It's ironic and instructive that the 7 million dollar bequest came so closely on the heels of the Freitas analysis. It helps illustrate the nature of Alcor finances over the past forty years. Alcor has always done more than just membership dues and cryopreservation minimums pay for. It's been able to do that because of donations and bequests. Historically there have been large bequests every decade or so. This recent bequest, like previously bequests, could likely have sustained Alcor for many years without Alcor having to raise membership dues or fees. However the board was of a different mind this time, and chose to establish an Endowment. The Endowment is to fund Alcor operations by analogy to how Alcor's Patient Care Trust funds long-term patient care without being spent down. This means that dues increases will be necessary in the short term. However in the long term growth of the Endowment, and the revenue it provides, should help reduce the need for dues increases in the future. Also, some regular large donors have made it known that they prefer to see Alcor eliminate structural deficits.

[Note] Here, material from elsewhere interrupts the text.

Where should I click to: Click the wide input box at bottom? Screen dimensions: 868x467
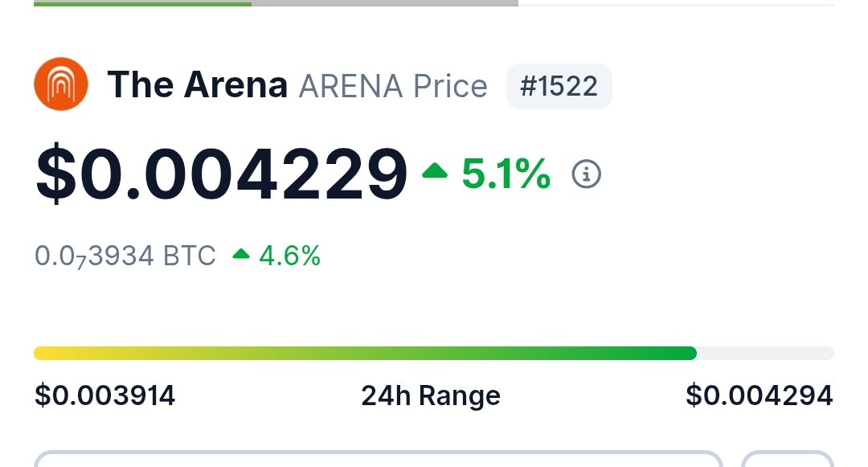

One thing the Freitas analysis makes clear is that there is choice between
1) Paying very high membership dues, and having a guaranteed cryopreservation decades in the future without having to increase your cryopreservation funding for inflation ("grandfathering")
or
2) Paying lower membership dues, but being prepared to have either very large cryopreservation funding, or increasing cryopreservation funding as you age to compensate for inflation.
The cost of Alcor cryopreservations has approximately doubled in nominal dollars every 20 years. CI has amazingly held its minimums steady for decades through cost reductions and increasing subsidizes by bequests and better-funded members. They almost certainly won't be able to continue that indefinitely.
Edited by bgwowk, 02 December 2010 - 06:01 AM.